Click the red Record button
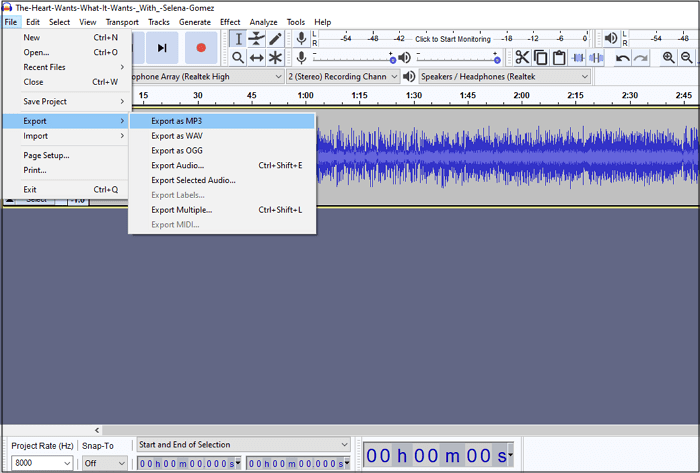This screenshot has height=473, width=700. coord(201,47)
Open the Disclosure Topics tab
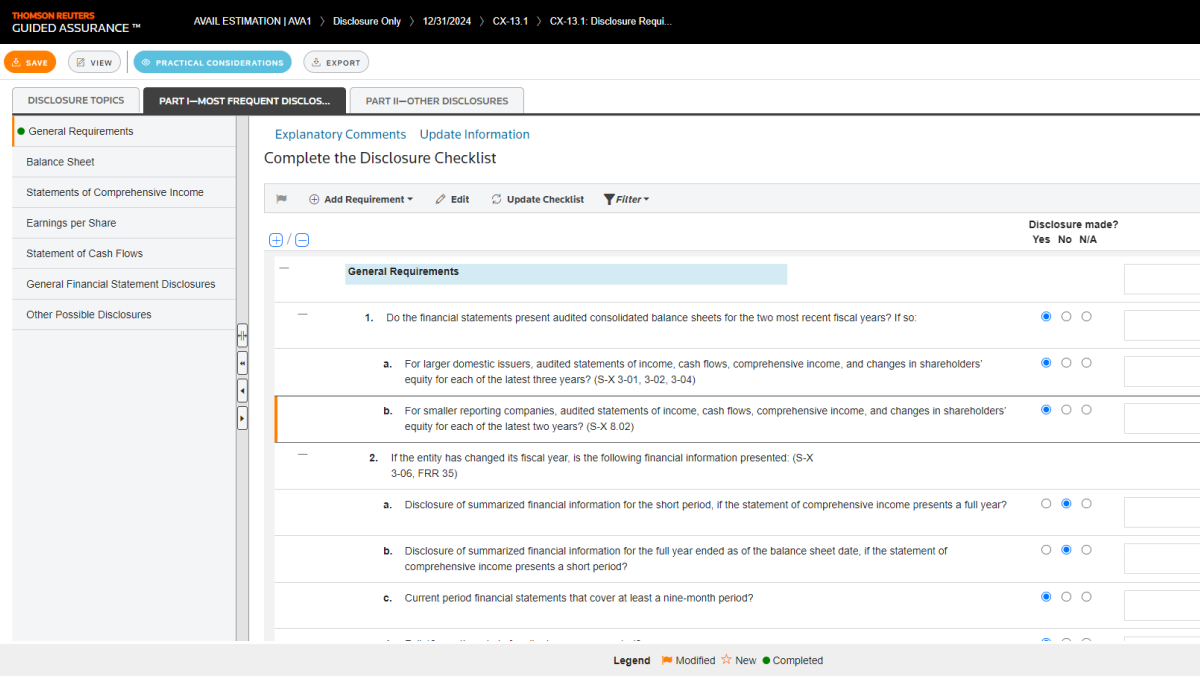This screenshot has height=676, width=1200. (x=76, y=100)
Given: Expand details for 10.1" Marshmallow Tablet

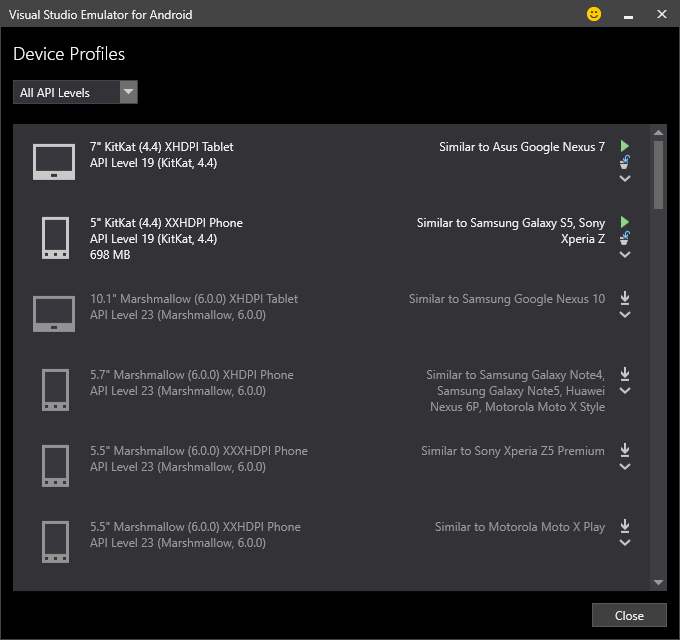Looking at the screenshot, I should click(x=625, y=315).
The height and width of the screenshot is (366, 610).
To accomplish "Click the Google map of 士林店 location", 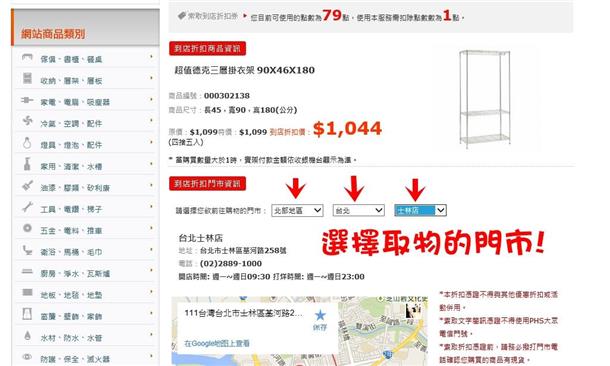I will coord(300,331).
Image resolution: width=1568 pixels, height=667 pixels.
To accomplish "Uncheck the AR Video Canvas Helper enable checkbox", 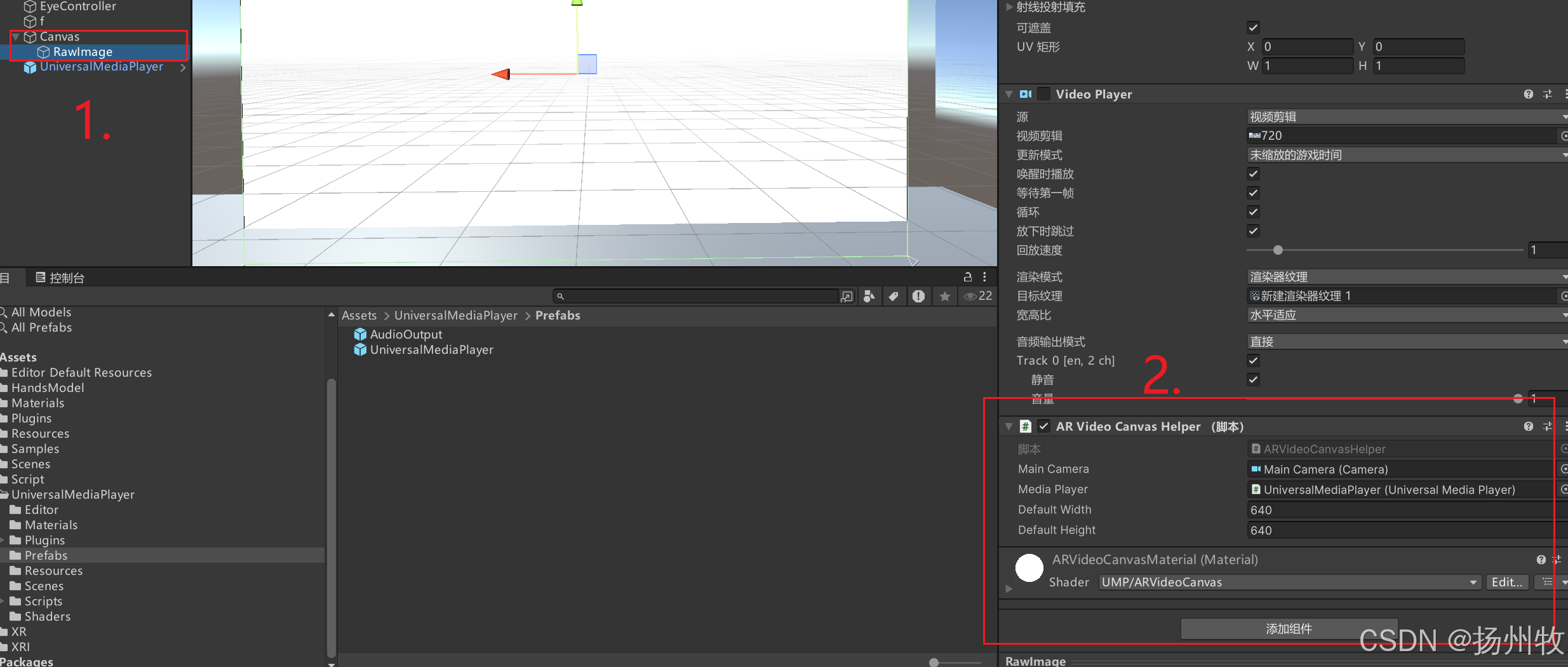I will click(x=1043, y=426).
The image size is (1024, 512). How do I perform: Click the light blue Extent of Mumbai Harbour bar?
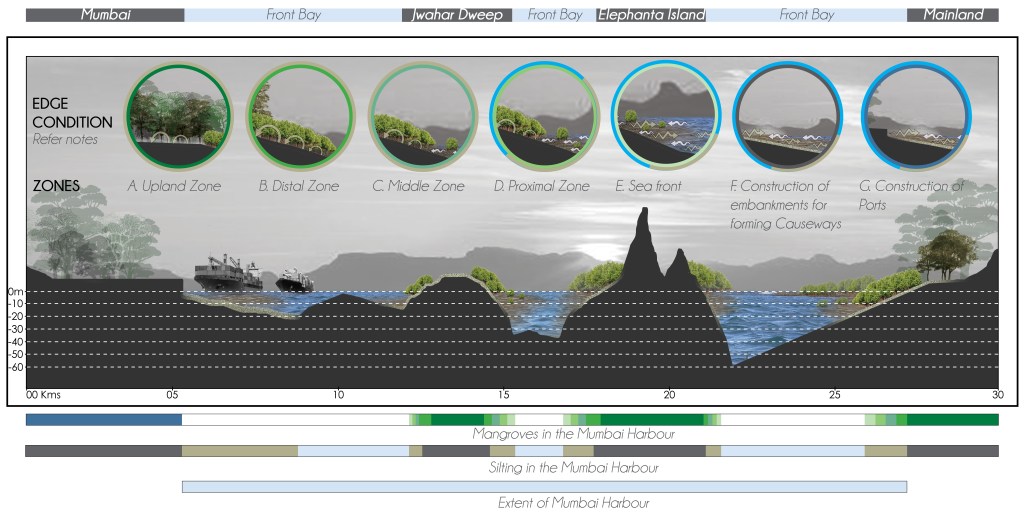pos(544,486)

=====

What you have to do — In the lines above, starting at the one containing "The image size" and ending at the last line, swap "light blue" for "dark blue" and write out only those lines, without the pictures.

Task result —
The image size is (1024, 512). How do I perform: Click the dark blue Extent of Mumbai Harbour bar?
pos(544,486)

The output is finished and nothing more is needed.